フォースは機体から貰いうけたエネルギーを変換し、レーザーとして出力できる。
と、いうよりは、もともとR機のレーザーはフォースの余剰能力の賜物であるのだ。
R-11Bは非軍事用であったため、一部特殊型を除きフォース装備機構をオミットされている。
なので、レーザーを打つために、態々レーザー用エネルギー変換機関を搭載していたのだ。
「あとは旋回性か。それは実験してからで良いよな」
「細かい調整が必要な個所だから、最後がいいだろう」
こうして、実験を繰り返しR-11後継機は次第に形をあらわにしてゆく。
***
数ヵ月後、なんとか形になったR-11後継機が居た。
ただし、まだ試作段階でありところどころ部品が丸出しだ。
機体を前にして、スピード狂のレイジが尋ねる。
「ノナカ、出力とスピードは?」
「完全です。小型のザイオング慣性制御システムminE-1を並列で使うことにより、R-11Bに比べ、
出力は1.9倍、スピードも1.3倍となっています」
「よろしい。ハキム、武装はどうなった」
「はい。ロックオン波動砲は制御系の強化により補足数が3から4目標に上がりました。
また、フォースユニットの設置によりギャロップフォース改の搭載が可能となり、
レーザーも出力が上がっています」
「なおよろしい。型番はR-11Sと決まったが、名前は何にするか今から楽しみだ!」
非の打ちどころのない回答に満足げな顔をするレイジ。
しかし、二人の班員の顔は決して明るくない。
その事に気が付いたレイジは疑問を呈する。
「どうした? なにか問題があるのか?」
「ええと」
「……実は」
目をそらしたノナカとハキムの目線の先はR機の機首部分。
R-11Sの特徴であるコックピット下に付属する回転式の旋回補助ブースターであった。
他のR機と違いR-11に付けられたこの補助ブースターは非常に強い旋回性を生む。
「旋回用ブースターがどうかしたのか?」
「そのですね、班長。
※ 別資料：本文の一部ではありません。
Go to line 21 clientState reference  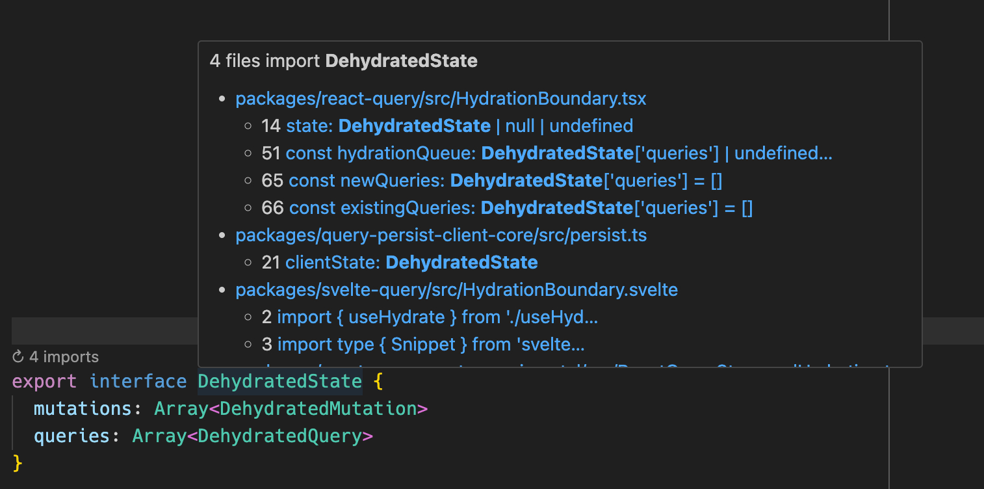(411, 263)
色々欲張った結果重量がオーバーしまして、
それを補うために出力の多くを加速用に回したのですが……」
「旋回性を確保するために強化した旋回用ブースターによって安全性が担保できなくなりました」
ノナカが説明中に言い淀むと、ハキムが続きを述べた。
「二人とも具体的に言え」
「高速時に最大出力で旋回するとパイロットがつぶれます」
「ザイオングシステムはどうした?」
「出力が間に合いません。パイロット保護に回すとスピードが規定に達しません」
はっきりと言い張った2人に、しばし考え込むレイジ。
ハキムがレイジに向かって問いかけた。
「パイロット保護と、機体性能、どちらを選びますか?」
「もちろん機体性能だ。なに、高速旋回さえしなければ大丈夫だ」
***
こうして、R-11Sはトロピカルエンジェルと名付けられ、世に出される。
しかし、その華やかな名前とは裏腹に、最大出力で旋回を行うと、
もれなくパイロットがカクテルとなるため、その機能を最大限に使用することを禁止された。
もちろん、対バイド戦での極限状況ではそんなことは言っていられないため、
一か八かを賭けてバイドに取り込まれる前にカクテルになってしまうパイロットが続出したという。